Google DeepMind introduces a new AI tool for creating film music for videos. This tool not only focuses on producing sound but also on video content.
According to DeepMind, by using this tool, users can create scenes by combining elements like “drama points or realistic sound effects or dialogues that match the characters and video points”. Examples of this can be seen on DeepMind’s website, showcasing completely satisfactory audio results.
For example, in regards to online city car videos, Google uses ads like “rocket car, car engine revving, king’s electronic music” to generate sound. The sound of the rocket tires is synced with the car’s movements. Other examples include creating an underwater sound scene using ads like “submersion underwater, marine life, oceans”.
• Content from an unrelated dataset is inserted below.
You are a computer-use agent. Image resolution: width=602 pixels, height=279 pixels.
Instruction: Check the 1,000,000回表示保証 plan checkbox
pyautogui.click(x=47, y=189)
Although users can include ad text, DeepMind considers it optional. Users are also not required to match the created sound in detail to the specific scene. According to DeepMind, the tool can produce an “infinite number” of film music for videos, giving users the ability to create infinite soundtracks.
This technology can stand out alongside other AI tools, such as the sound effects creator from ElevenLabs that uses enhanced text to generate sound. The tool can also facilitate linking sound with videos created by AI tools like Veo and Sora from DeepMind (the latter will represent the combination of audio in the future).
DeepMind states that they train their AI tools by using video clips and audio containing “detailed descriptions of sounds and corresponding dialogue texts”. This allows video producers to match audio events with visual scenes.
This tool still has some limitations. For example, DeepMind is working on improving its ability to synchronize lip movements with dialogue, as shown in the explanatory video. DeepMind also pointed out that the video-to-audio system relies on the video quality, so unclear or distorted videos may lead to a “real drop in audio quality”.
This DeepMind tool is still not publicly available as it still needs “security tests and rigorous testing”. When available, it will have the SynthID watermark from Google to indicate that it was created by artificial intelligence.